Has The ECB Ended The Eurozone Deflation Threat?

Includes: EU
by: Invesco US


This month, European Central Bank President Mario Draghi announced a five-step program of action to combat the threat of eurozone deflation.

I believe this a good step forward, but the ECB is still too politically and legally constrained to be able to do the right thing promptly.

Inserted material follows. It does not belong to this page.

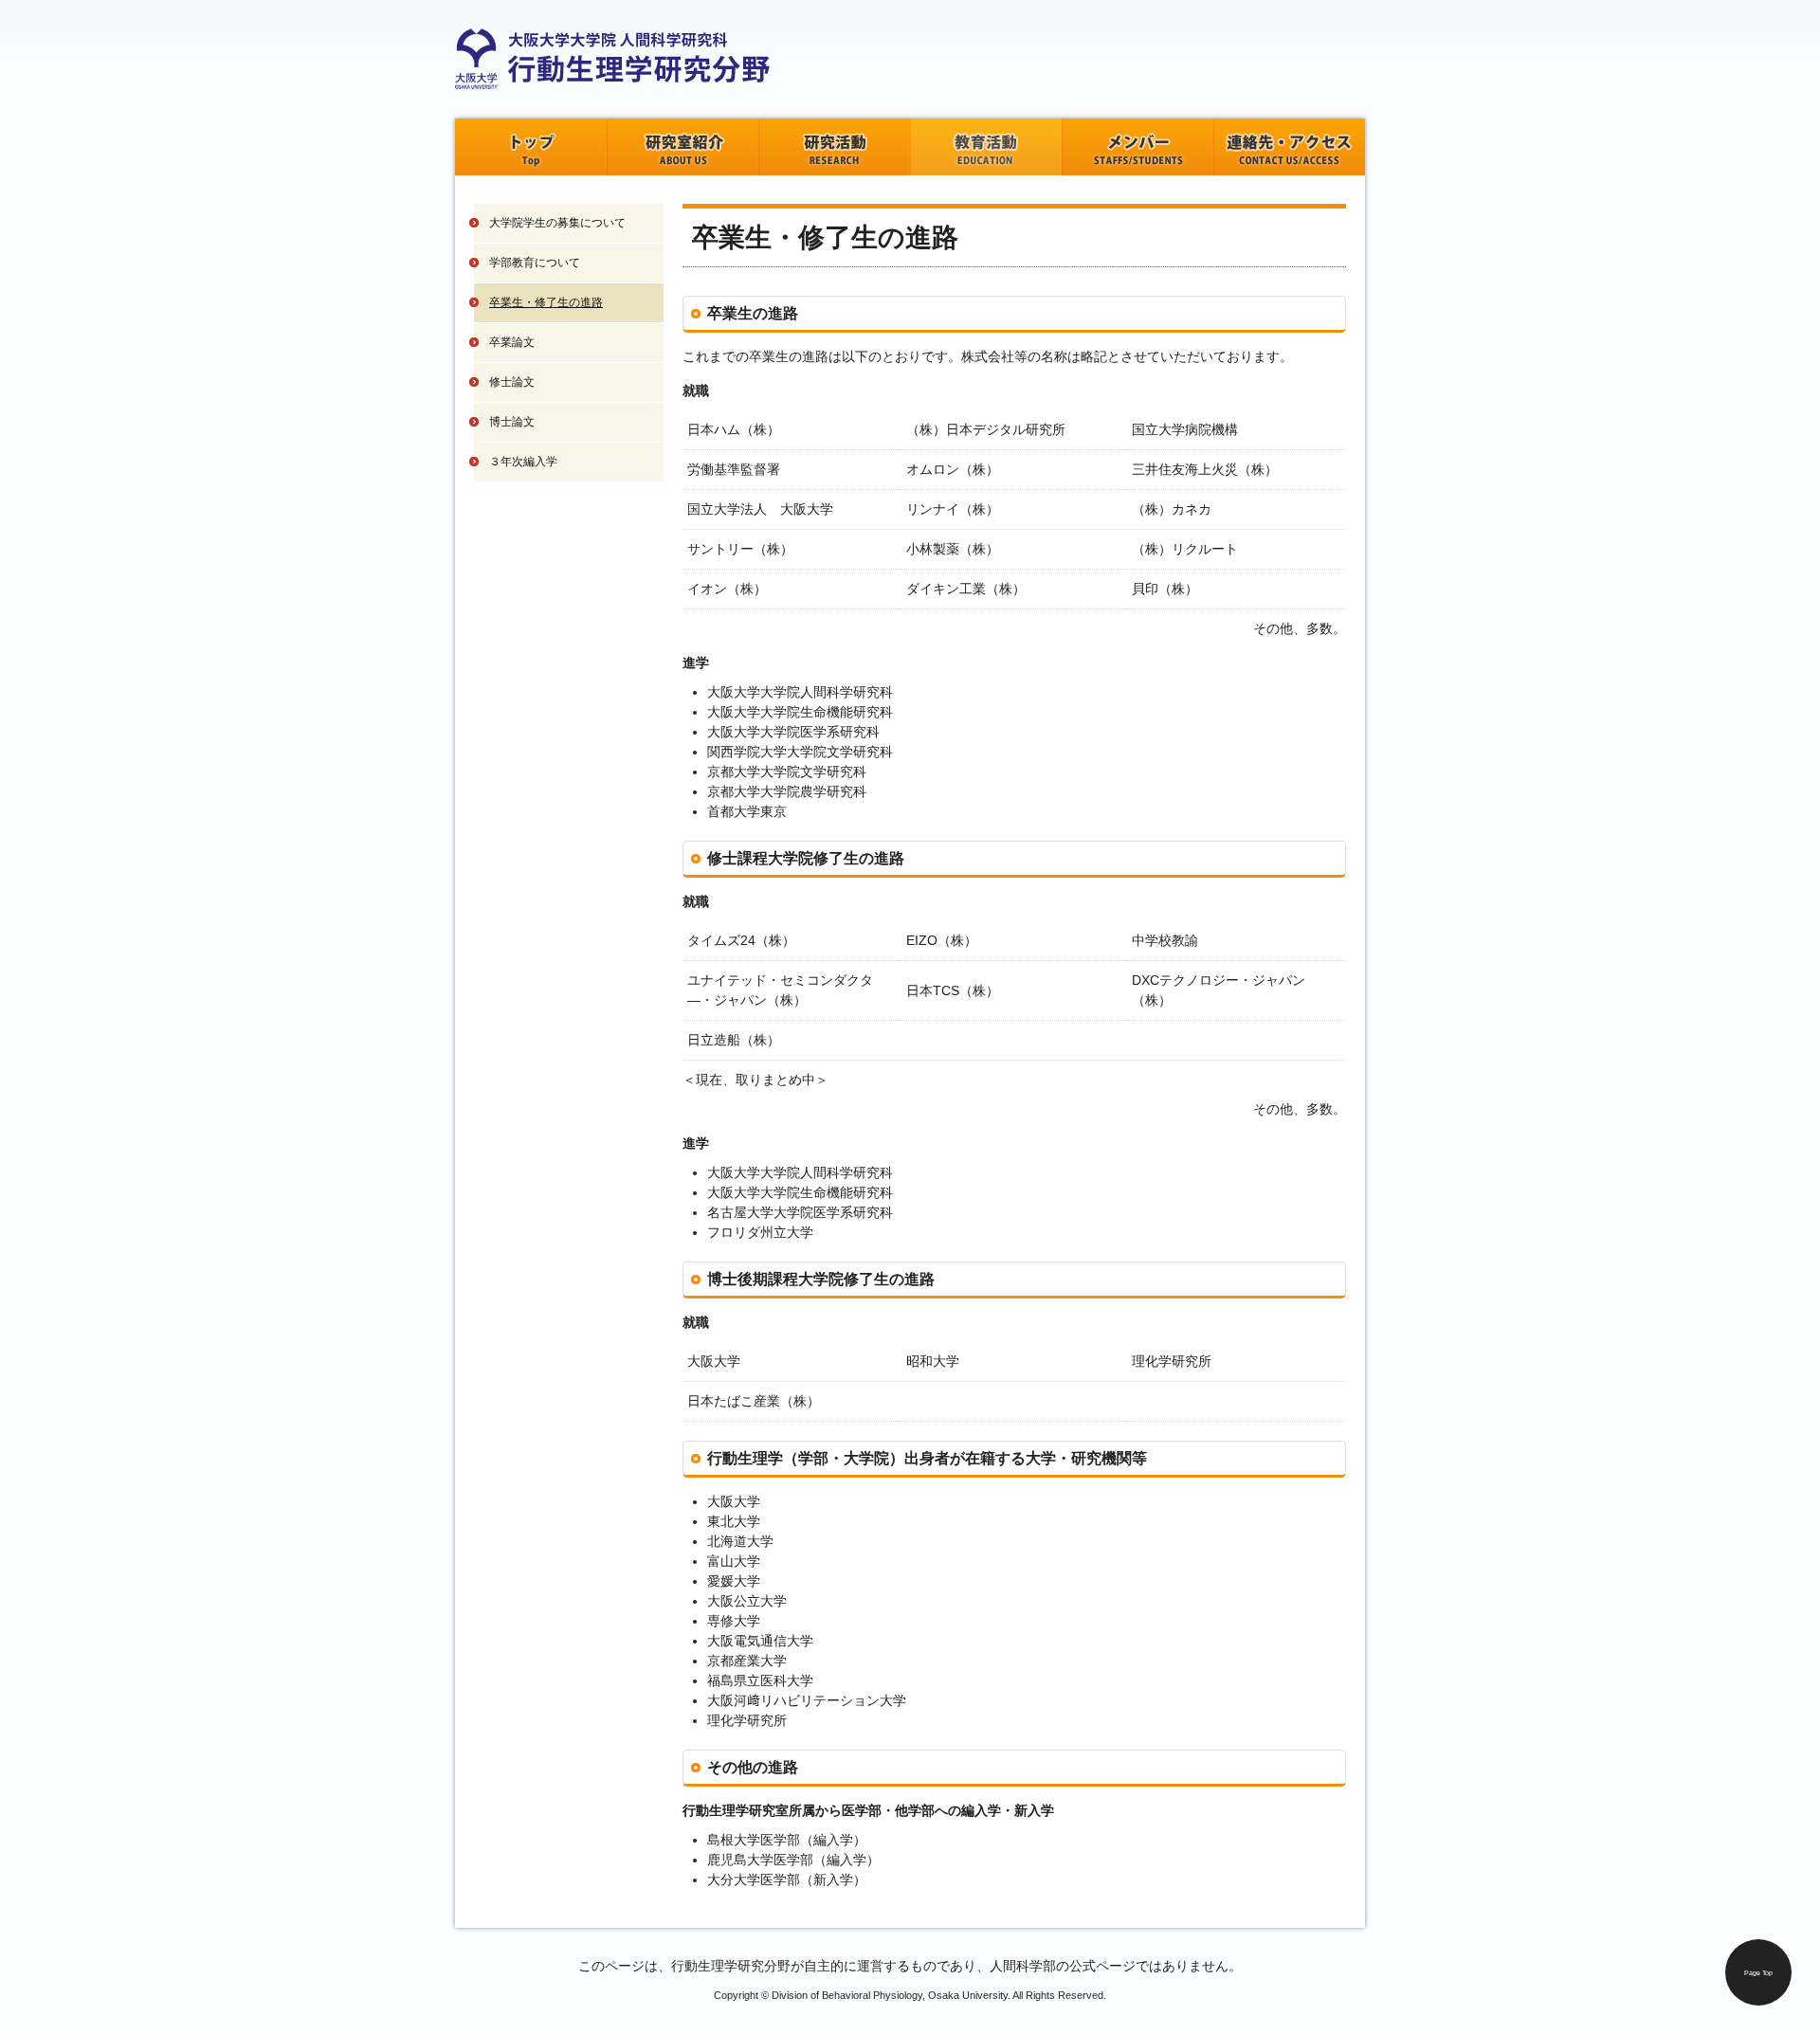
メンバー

The threat of deflation in the eurozone remains.

By John Greenwood

For too long, the European Central Bank (ECB) has been long on promises and short on delivery. This month, however, ECB President Mario Draghi announced a five-step program of action, which - although limited in size, excludes bond purchases and may require further enhancement - is nevertheless in Draghi's phrase "significant." Will it be enough to end the threat of eurozone deflation? Not in my view.

How effective?

Here's my take on the plan's five steps:

  1. Interest rate cuts to the main refinancing and marginal lending rates will probably not achieve much on their own. Rates are already so low that the small changes in their levels won't ignite loan demand. Banks are already risk averse, and loan demand is weak. However, imposition of a 0.1% annual charge on all banks' deposits in excess of reserve requirements could induce some banks to lend. Importantly, President Draghi acknowledged that interest rates had "for all practical purposes reached the lower bound," implying they couldn't be lowered further.
  2. New targeted long-term refinancing operations are the heart of the program. Banks will be allowed to borrow from the ECB, initially 7% of their total loans outstanding on April 30 to the euro-area nonfinancial private sector, excluding loans to households for house purchases. So the scheme is "targeted" at all business lending, not just small and medium-sized businesses, and deliberately excludes lending for home purchases.
  3. De-sterilization of Securities Market Program bond purchases, in effect, amounts to an injection of new funds - potentially as much as €216 billion - into the market, but the exact amount and the period over which the injections will be maintained has not been specified. Nevertheless, this is a real boost to liquidity and, in my view, should have been implemented two or three years ago.
  4. While extension of fixed rate, full-allotment tender procedures for main refinancing operations to at least December 2016 doesn't increase the ECB's funds on offer, it does reduce uncertainties and risks involved with the bidding procedure at ECB auctions and is therefore designed to increase the confidence of banks bidding for such funds.
  5. The ECB will intensify preparatory work related to outright purchases of asset-backed securities, which would directly create new deposits in the monetary system (if purchased from nonbanks) and expand the eurozone's money supply. This is exactly what is required.

Deflation threat remains

In my judgment, this five-point plan is a good step forward, but the ECB is still too politically and legally constrained to be able to do the right thing promptly. In reality, money and credit growth in the eurozone is far too low and needs to be substantially raised if deflation is to be avoided. Sadly for the present, the prospect of ECB purchases of asset-backed securities - or any other kind of securities -will remain only a possible option, and implementation can't be counted on.

More than a year ago, I forecast weak domestic demand in the eurozone resulting ultimately in deflation. My forecast has not changed: The threat of deflation in the eurozone remains.